Web 1T 5-gram Version 1
| Item Name: | Web 1T 5-gram Version 1 |
| Author(s): | Thorsten Brants, Alex Franz |
| LDC Catalog No.: | LDC2006T13 |
| ISBN: | 1-58563-397-6 |
| ISLRN: | 831-344-220-094-6 |
| DOI: | https://doi.org/10.35111/cqpa-a498 |
| Release Date: | September 19, 2006 |
| Member Year(s): | 2006 |
| DCMI Type(s): | Text |
| Data Source(s): | web collection |
| Application(s): | language modeling |
| Language(s): | English |
| Language ID(s): | eng |
| License(s): |
Web 1T 5-gram Version 1 Agreement |
| Online Documentation: | LDC2006T13 Documents |
| Licensing Instructions: | Subscription & Standard Members, and Non-Members |
| Citation: | Brants, Thorsten, and Alex Franz. Web 1T 5-gram Version 1 LDC2006T13. Web Download. Philadelphia: Linguistic Data Consortium, 2006. |
| Related Works: | View |
Introduction
Web 1T 5-gram Version 1 was contributed by Google Inc. and contains English word n-grams and their observed frequency counts for approximately 1 trillion tokens. The length of the n-grams ranges from unigrams (single words) to five-grams. This data is expected to be useful for statistical language modeling, e.g., for machine translation or speech recognition, as well as for other uses.
Data
The n-gram counts were generated from text taken from publicly accessible Web pages.

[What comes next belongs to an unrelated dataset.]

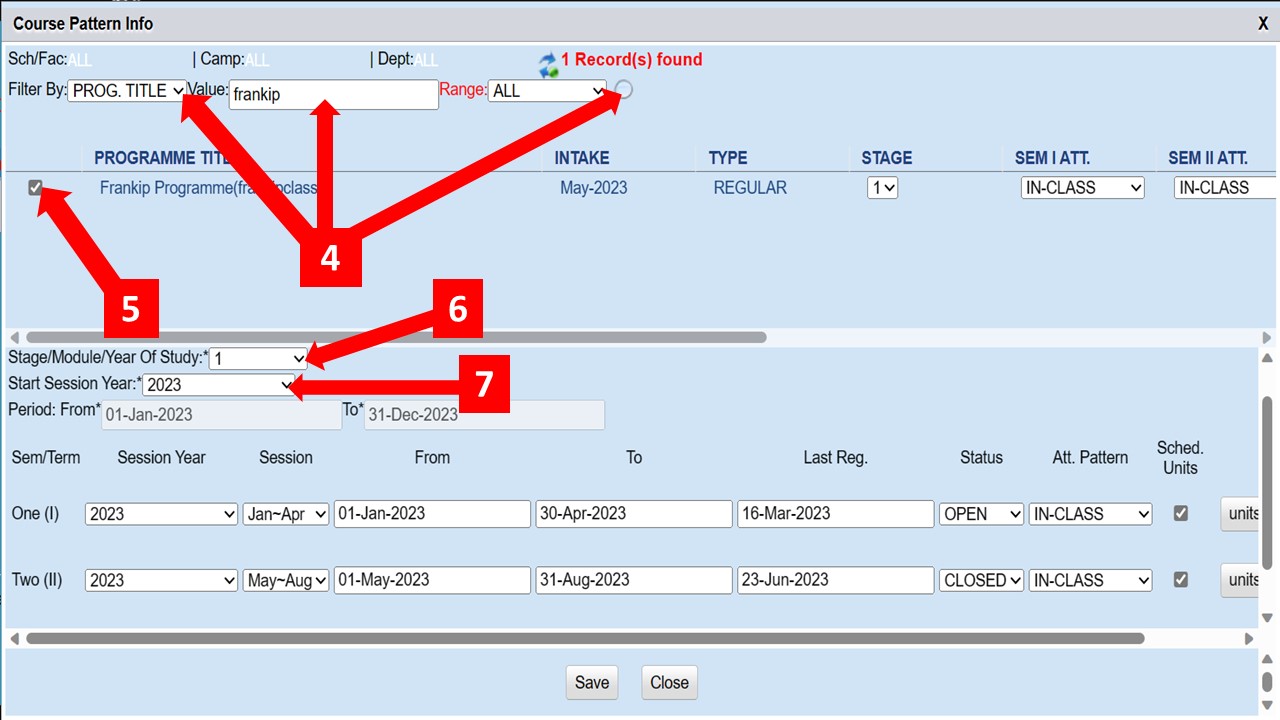The image size is (1280, 720).
Task: Uncheck Sched. Units for semester Two
Action: pos(1181,579)
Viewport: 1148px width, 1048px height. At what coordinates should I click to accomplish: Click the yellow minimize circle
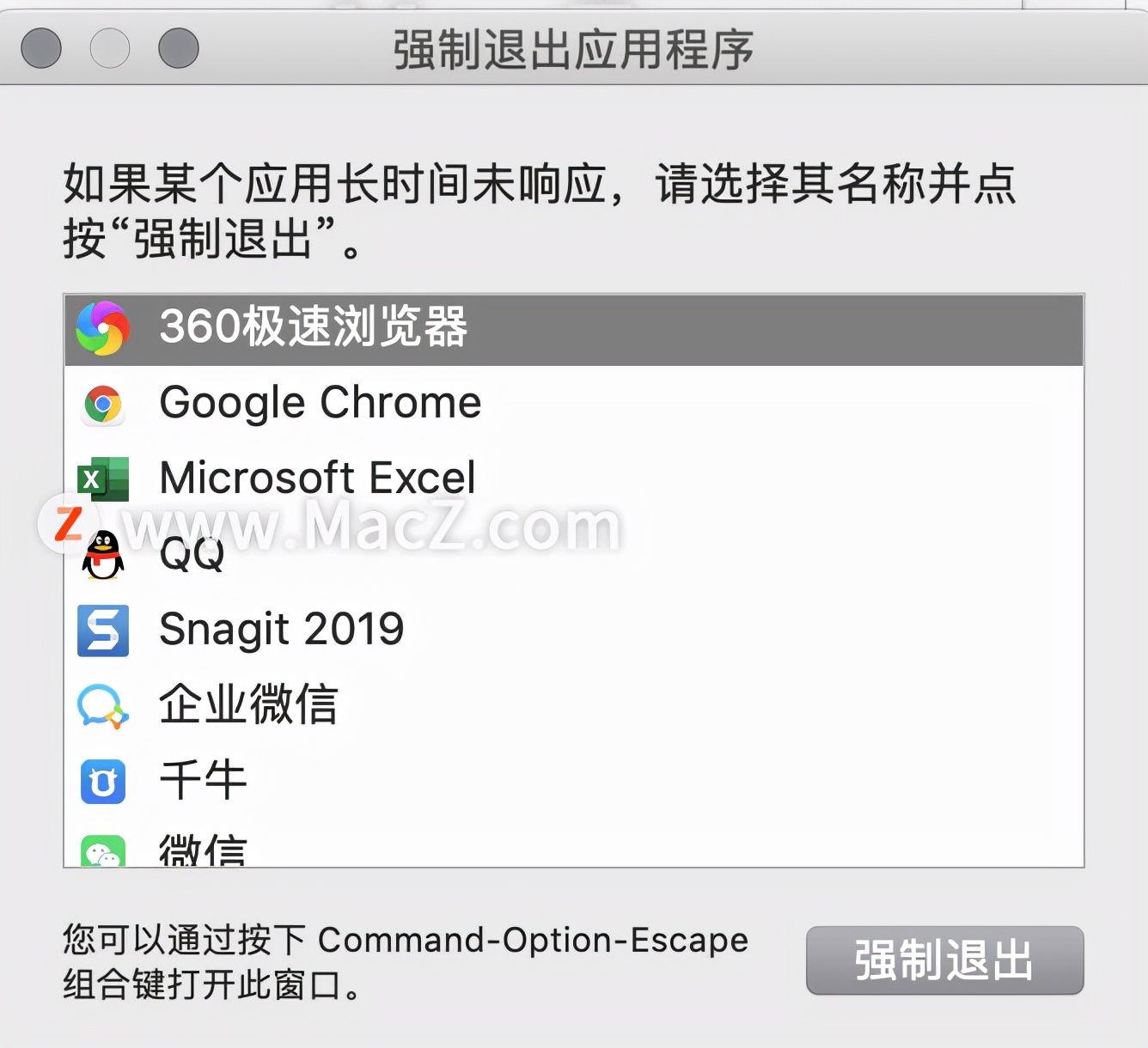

The input encoding of documents was automatically detected, and all text was converted to UTF-8. The data was tokenized in a manner similar to the tokenization of the Wall Street Journal portion of the Penn Treebank. Notable exceptions include the following:
- Hyphenated word are usually separated, and hyphenated numbers usually form one token.
- Sequences of numbers separated by slashes (e.g. in dates) form one token.
- Sequences that look like urls or email addresses form one token.
The files total 24 GB compressed (gzip'ed) text files containing the following:
| Tokens | 1,024,908,267,229 |
| Sentences | 95,119,665,584 |
| Unigrams | 13,588,391 |
| Bigrams | 314,843,401 |
| Trigrams | 977,069,902 |
| Fourgrams | 1,313,818,354 |
| Fivegrams | 1,176,470,663 |
Samples
For an example of the 3-gram data in this corpus, please review this text sample (TXT).
For an example of the 4-gram data in this corpus, please review this text sample (TXT).
Updates
None at this time.